The input —

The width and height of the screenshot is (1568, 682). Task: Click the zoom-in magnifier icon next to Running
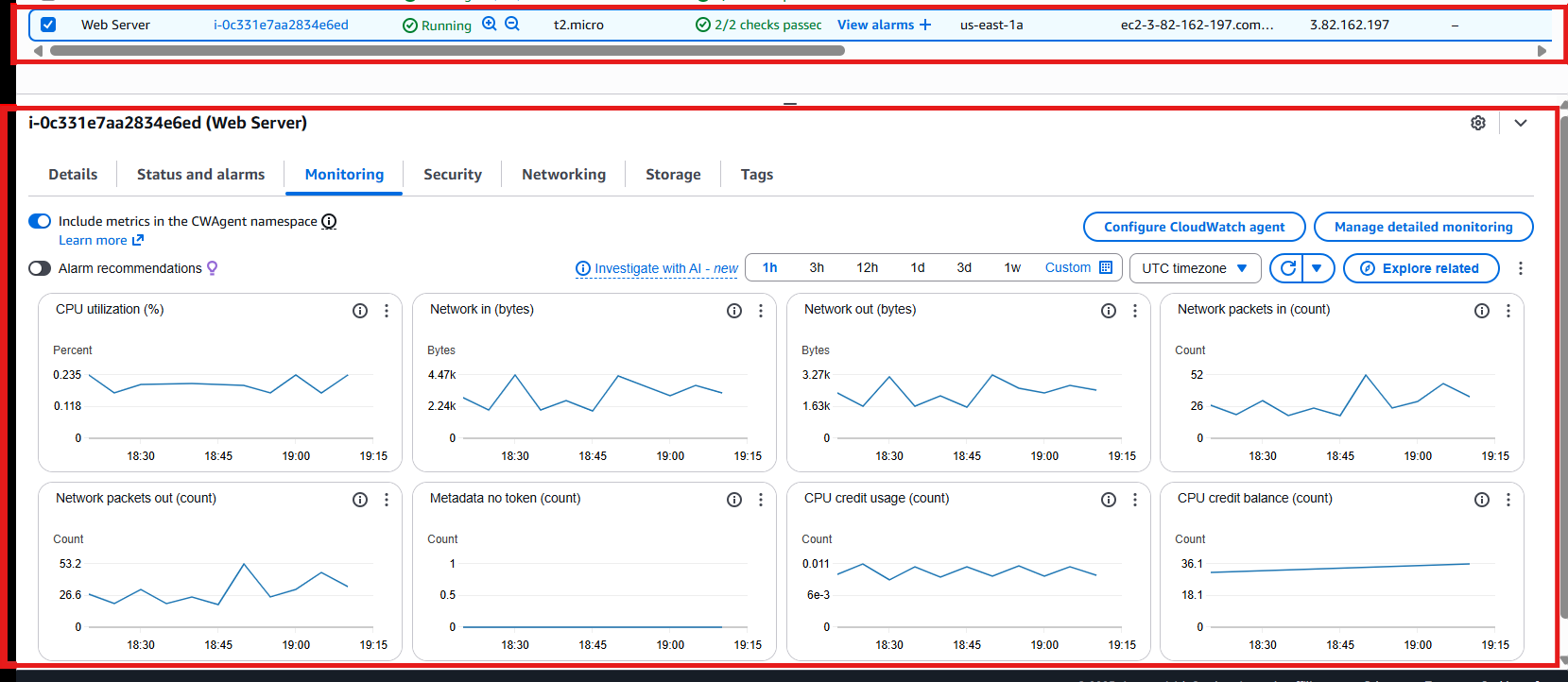click(489, 24)
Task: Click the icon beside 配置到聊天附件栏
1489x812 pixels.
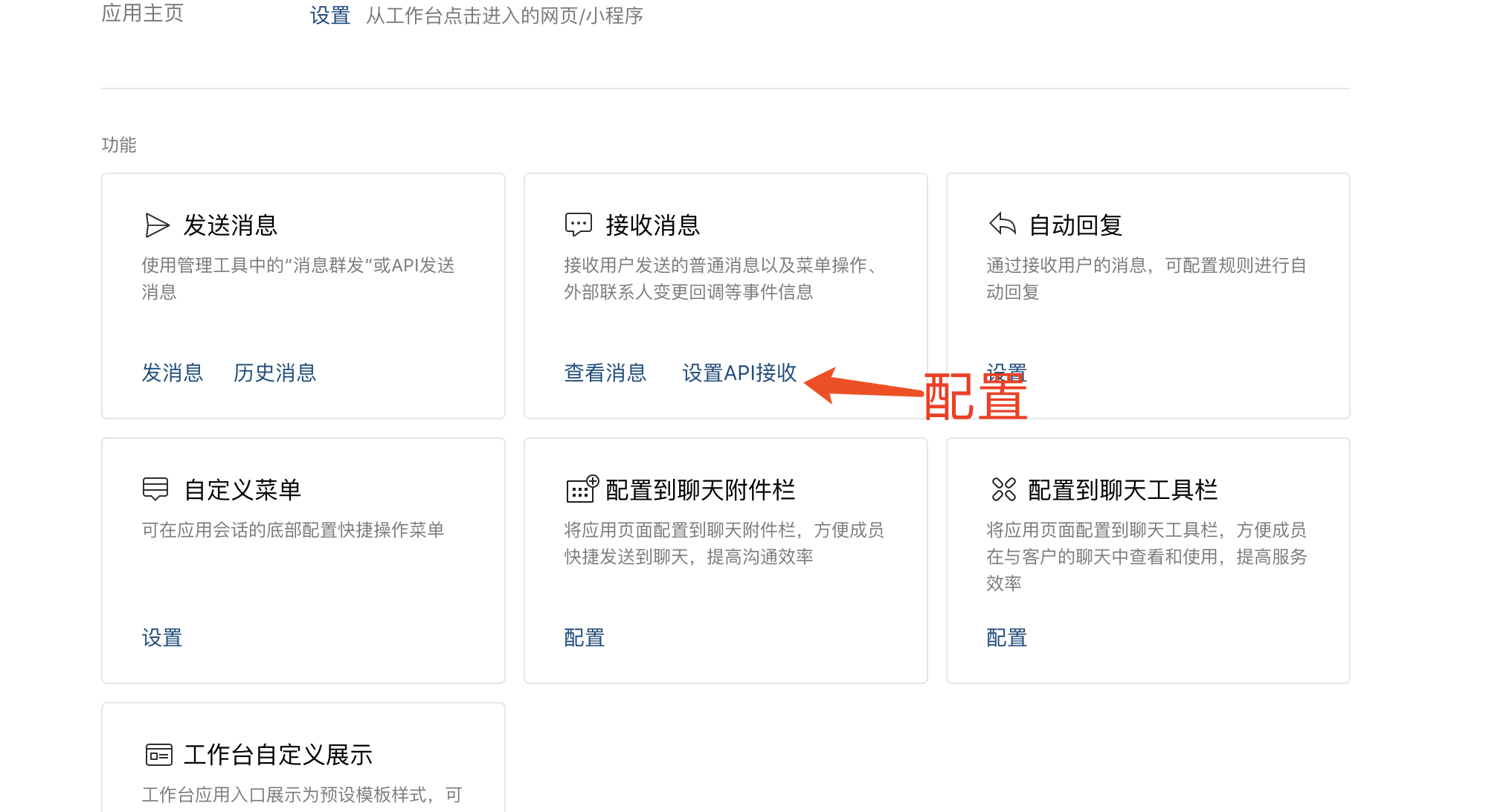Action: 582,489
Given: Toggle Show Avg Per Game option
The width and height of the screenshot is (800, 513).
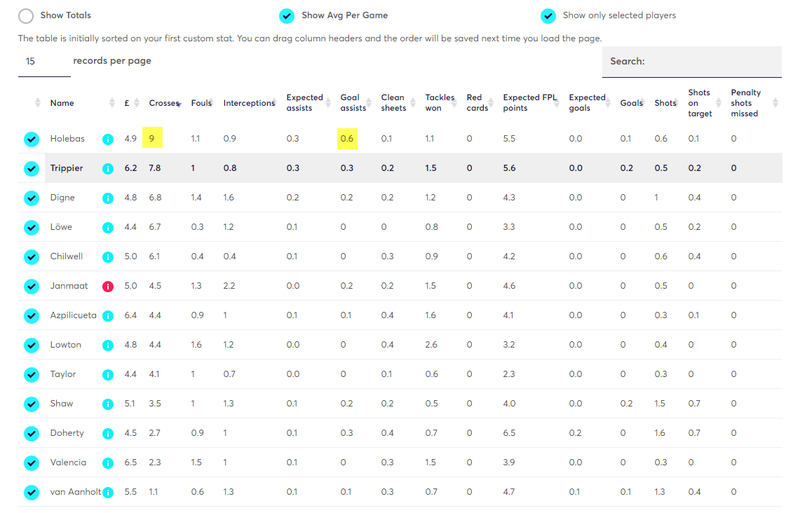Looking at the screenshot, I should (287, 16).
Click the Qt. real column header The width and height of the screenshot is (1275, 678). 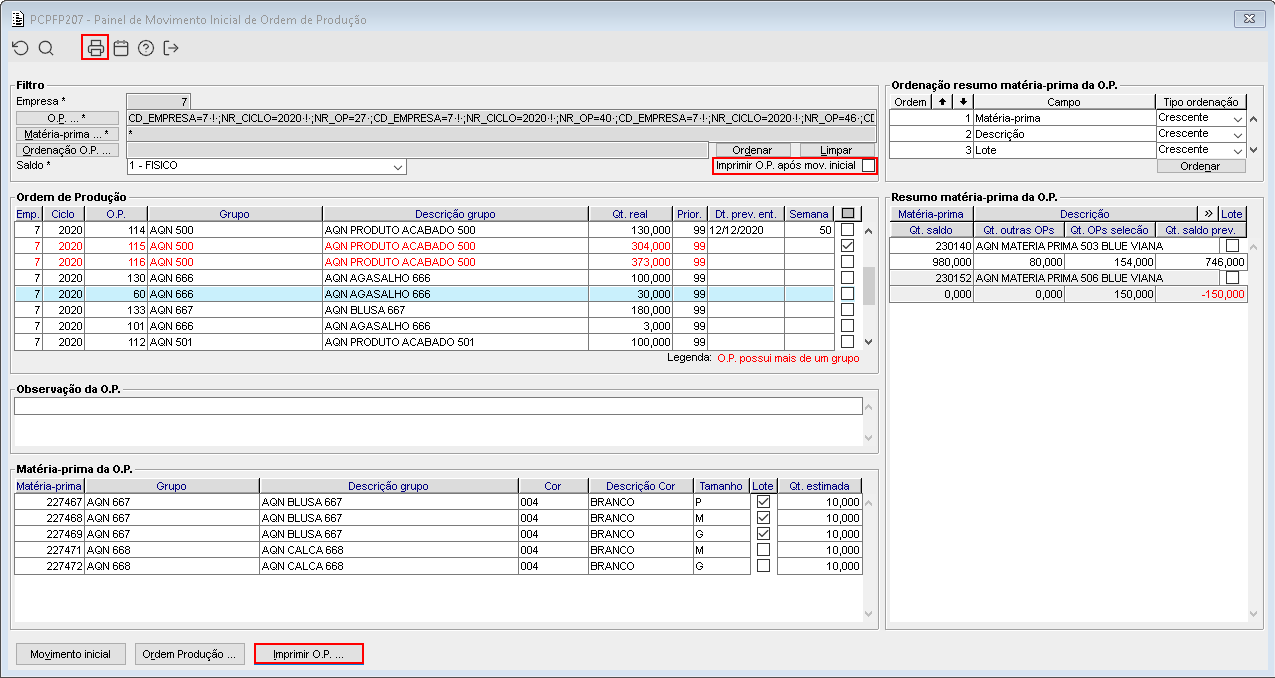(x=630, y=214)
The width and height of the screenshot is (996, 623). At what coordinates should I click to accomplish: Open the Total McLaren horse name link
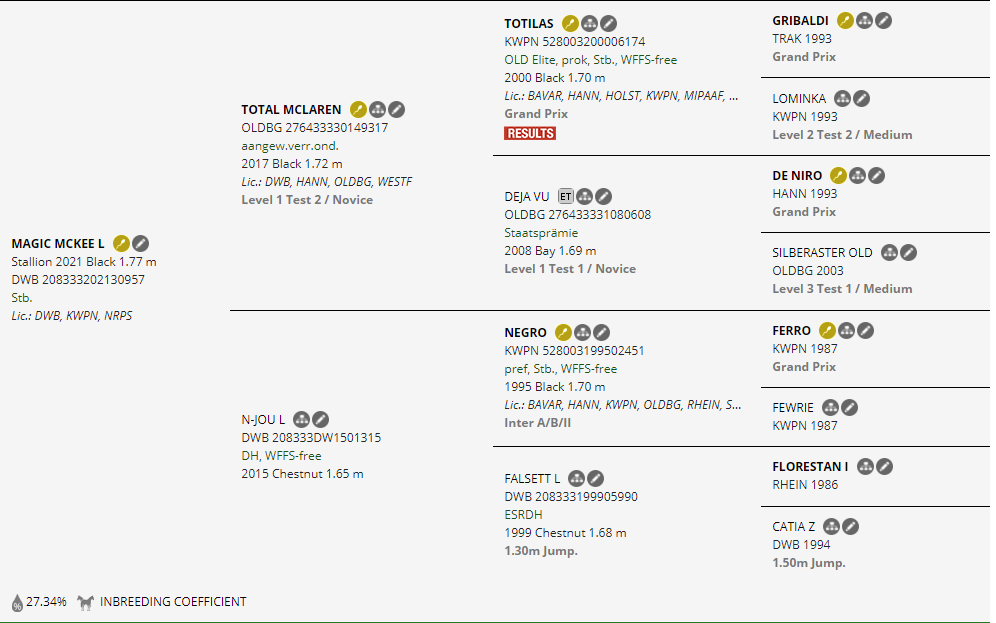[x=291, y=109]

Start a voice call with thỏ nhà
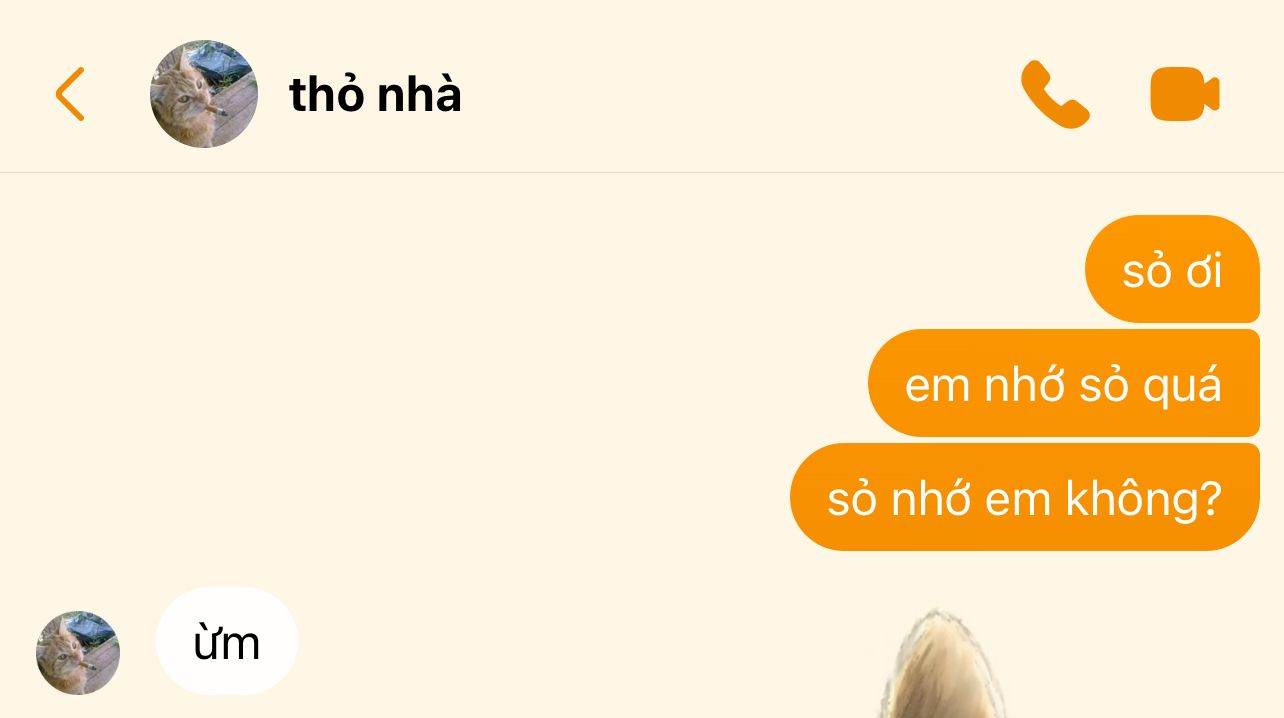click(x=1055, y=94)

Task prompt — Rewrite the entries from the line containing "The width and height of the screenshot is (996, 623)." through the end of the entries, switching "voice call" to "video call" and keeping everything else the same. Leave the pictures out.

Answer to the exercise —
The width and height of the screenshot is (996, 623). At what coordinates should I click to accomplish: Open the Total McLaren horse name link
[x=291, y=109]

Start a video call with thỏ nhà
click(x=1055, y=94)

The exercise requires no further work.